Problema proposto:
Transcreva literalmente o trecho do texto sobre a família de Antônio Junior, começando em "Antônio Junior tem" e seguindo até "Montanhas e pedrarias.".

Documento de origem:
------

Antônio Junior tem
a sua história pra contar. Uma família que se desintegrou no espaço. Morre o
pai. Morre a mãe. Sobram 6 irmãos menores sem itinerário de vida, sem casa, sem
alimento. Que fazer?
O
pai era um garotão da década de quarenta. Ousado, valente, forte como um touro.
Vivia na fazenda das Mamonas com a família, pequeno proprietário de terra, uma
fazenda administrada como uma pequena indústria. Antônio, o pai, cresceu como
vaqueiro, nas aventuras do “compra e vende”, dos negócios, da criação de gado
leiteiro e alguma ocupação na agricultura. Montanhas e pedrarias.

------

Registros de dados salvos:

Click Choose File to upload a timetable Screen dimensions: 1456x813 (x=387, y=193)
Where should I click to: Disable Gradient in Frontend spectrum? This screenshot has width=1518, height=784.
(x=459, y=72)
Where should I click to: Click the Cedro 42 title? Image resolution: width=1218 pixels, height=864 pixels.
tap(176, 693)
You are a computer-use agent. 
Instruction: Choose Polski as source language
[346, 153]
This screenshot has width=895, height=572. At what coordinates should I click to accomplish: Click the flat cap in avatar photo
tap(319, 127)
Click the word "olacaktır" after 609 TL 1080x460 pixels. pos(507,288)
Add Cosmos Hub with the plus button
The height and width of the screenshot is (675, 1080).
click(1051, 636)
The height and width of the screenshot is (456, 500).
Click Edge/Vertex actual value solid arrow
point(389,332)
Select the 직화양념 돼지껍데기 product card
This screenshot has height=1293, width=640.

------

Resposta ao exercício:
Antônio Junior tem
a sua história pra contar. Uma família que se desintegrou no espaço. Morre o
pai. Morre a mãe. Sobram 6 irmãos menores sem itinerário de vida, sem casa, sem
alimento. Que fazer?
O
pai era um garotão da década de quarenta. Ousado, valente, forte como um touro.
Vivia na fazenda das Mamonas com a família, pequeno proprietário de terra, uma
fazenda administrada como uma pequena indústria. Antônio, o pai, cresceu como
vaqueiro, nas aventuras do “compra e vende”, dos negócios, da criação de gado
leiteiro e alguma ocupação na agricultura. Montanhas e pedrarias.